▸ DATA FOR THIS TASK:
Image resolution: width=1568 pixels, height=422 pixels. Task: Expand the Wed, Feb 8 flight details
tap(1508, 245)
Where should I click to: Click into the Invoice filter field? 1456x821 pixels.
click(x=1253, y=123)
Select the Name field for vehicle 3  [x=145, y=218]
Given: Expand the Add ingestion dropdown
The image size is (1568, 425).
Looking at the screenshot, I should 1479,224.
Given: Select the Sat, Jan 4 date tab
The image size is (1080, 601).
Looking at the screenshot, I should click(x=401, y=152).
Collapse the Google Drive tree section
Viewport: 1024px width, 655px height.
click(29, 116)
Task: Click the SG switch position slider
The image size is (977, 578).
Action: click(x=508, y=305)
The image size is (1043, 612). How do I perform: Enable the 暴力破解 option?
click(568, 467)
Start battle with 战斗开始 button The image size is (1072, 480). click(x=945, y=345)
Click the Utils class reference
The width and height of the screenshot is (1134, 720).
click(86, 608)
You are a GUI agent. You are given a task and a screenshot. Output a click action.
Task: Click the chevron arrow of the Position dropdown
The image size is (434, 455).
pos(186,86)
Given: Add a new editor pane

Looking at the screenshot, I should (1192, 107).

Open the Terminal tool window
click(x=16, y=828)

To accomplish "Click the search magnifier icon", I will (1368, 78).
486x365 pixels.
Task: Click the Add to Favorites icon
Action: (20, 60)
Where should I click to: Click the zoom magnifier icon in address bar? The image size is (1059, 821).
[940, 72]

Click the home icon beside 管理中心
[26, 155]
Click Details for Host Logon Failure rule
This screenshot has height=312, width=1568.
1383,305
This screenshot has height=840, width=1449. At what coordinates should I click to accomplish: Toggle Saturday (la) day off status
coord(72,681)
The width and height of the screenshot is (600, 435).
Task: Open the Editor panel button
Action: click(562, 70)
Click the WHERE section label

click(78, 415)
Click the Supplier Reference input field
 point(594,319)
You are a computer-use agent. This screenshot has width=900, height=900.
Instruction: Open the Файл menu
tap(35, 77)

▸ EXERCISE OBJECTIVE: What is needed is an exact copy of every entry.

▸ WORKED SOLUTION:
Image resolution: width=1568 pixels, height=422 pixels. Task: Expand the Wed, Feb 8 flight details
tap(1508, 245)
Where should I click to: Click into the Invoice filter field? 1456x821 pixels.
click(x=1253, y=123)
Select the Name field for vehicle 3  [x=145, y=218]
Given: Expand the Add ingestion dropdown
The image size is (1568, 425).
Looking at the screenshot, I should 1479,224.
Given: Select the Sat, Jan 4 date tab
The image size is (1080, 601).
Looking at the screenshot, I should click(x=401, y=152).
Collapse the Google Drive tree section
Viewport: 1024px width, 655px height.
click(29, 116)
Task: Click the SG switch position slider
The image size is (977, 578).
Action: click(x=508, y=305)
The image size is (1043, 612). How do I perform: Enable the 暴力破解 option?
click(568, 467)
Start battle with 战斗开始 button The image size is (1072, 480). click(x=945, y=345)
Click the Utils class reference
The width and height of the screenshot is (1134, 720).
click(86, 608)
You are a GUI agent. You are given a task and a screenshot. Output a click action.
Task: Click the chevron arrow of the Position dropdown
The image size is (434, 455).
pos(186,86)
Given: Add a new editor pane

Looking at the screenshot, I should (1192, 107).

Open the Terminal tool window
click(x=16, y=828)

To accomplish "Click the search magnifier icon", I will (1368, 78).
486x365 pixels.
Task: Click the Add to Favorites icon
Action: (20, 60)
Where should I click to: Click the zoom magnifier icon in address bar? The image size is (1059, 821).
[940, 72]

Click the home icon beside 管理中心
[26, 155]
Click Details for Host Logon Failure rule
This screenshot has height=312, width=1568.
1383,305
This screenshot has height=840, width=1449. At what coordinates should I click to accomplish: Toggle Saturday (la) day off status
coord(72,681)
The width and height of the screenshot is (600, 435).
Task: Open the Editor panel button
Action: click(562, 70)
Click the WHERE section label

click(78, 415)
Click the Supplier Reference input field
 point(594,319)
You are a computer-use agent. This screenshot has width=900, height=900.
Instruction: Open the Файл menu
tap(35, 77)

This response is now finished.